Further, Cather's characters are often at their most compelling when they empty their minds and leave them that way for a time, which makes it possible for them simply to receive the world—the natural world, yes, but also, finally, the daily, quotidian world. That is to say, when their minds are not only active collectors but also empty receptacles and they're doing what our culture has become increasingly incapable of doing: nothing.
Not only are Cather's people frequently doing nothing, they're doing it for weeks, for whole seasons. In The Professor's House, Godfrey St. Peter stays at home when his extended family leaves for a summer in France, telling them and himself that he needs to think and write without interruption. Instead, he subsides into an intellectual indolence he only gradually recognizes and doesn't try to resist.
But now he enjoyed this half-awake loafing with his brain as if it were a new sense, arriving late, like wisdom teeth. He found he could lie on his sand-spit by the lake for hours and watch the seven motionless pines drink up the sun. In the evening, after dinner, he could sit idle and watch the stars, with the same immobility. He was cultivating a novel mental dissipation...8
Having brought St. Peter to this unprecedented place in his life, it's now that Cather refines the essential exploration of the novel, which Joan Acocella describes as "finding long before your life is over that everything you cared about in life is over."9 St. Peter's life has been his work, and his work his life, so Cather knew that his journey to a moment of recognition would necessarily be long and circuitous and that it would take time; a slow summer's worth of solitary time.

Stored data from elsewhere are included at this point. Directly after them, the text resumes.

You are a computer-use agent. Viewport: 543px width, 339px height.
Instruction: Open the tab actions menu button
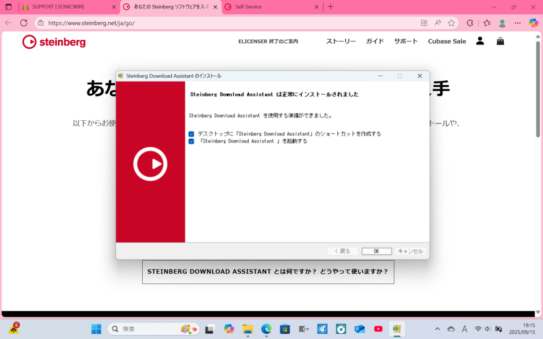coord(8,7)
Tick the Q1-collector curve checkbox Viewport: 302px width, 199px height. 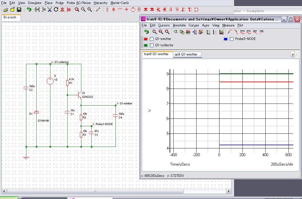pyautogui.click(x=152, y=45)
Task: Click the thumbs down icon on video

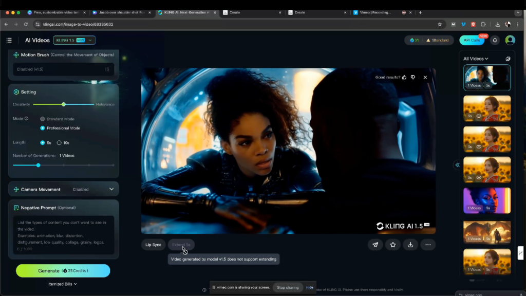Action: (x=412, y=77)
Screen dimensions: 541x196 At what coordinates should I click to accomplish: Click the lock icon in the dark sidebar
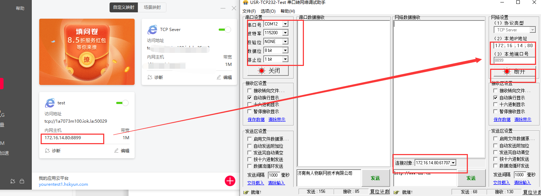point(22,181)
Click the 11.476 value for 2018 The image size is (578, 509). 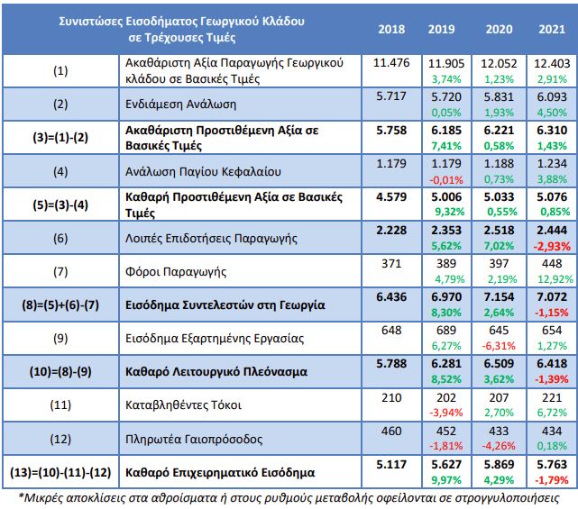(391, 63)
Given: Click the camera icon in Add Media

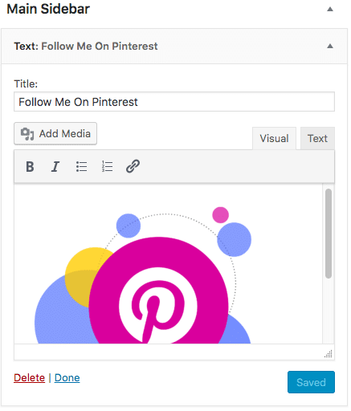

It perfectly fits her understanding of man and his physical world and the resulting resonance of the two in proximity that she took him every day to that sand-spit by the lake, emptying his mind and giving his senses to those pines that rimmed the shore and those after-dinner stars.
***
I've seen a television commercial a few times that shows a young man walking quickly through a kind of Maurice Sendakian fairy tale landscape—things growing in busy tangles and pulsing primally—of which he is completely unaware because he's yakking away on his cell phone. Until, head down, he comes abruptly to a stop an inch before colliding with some enormous Where the Wild Things Are creature standing in his path. He looks up into the creature's eyes, then around at the magically real lushness he finds himself in and wonders aloud, "Where am I, anyway?" He says this without a hint of fear or concern or actual curiosity, but in a tone that suggests, if anything, an annoyance that this fertile dreamscape and its monster has interrupted his conversation. Then he turns on his heels and starts back, as quickly as before, in the direction from which he came, while returning to his cell phone monologue in mid-thought.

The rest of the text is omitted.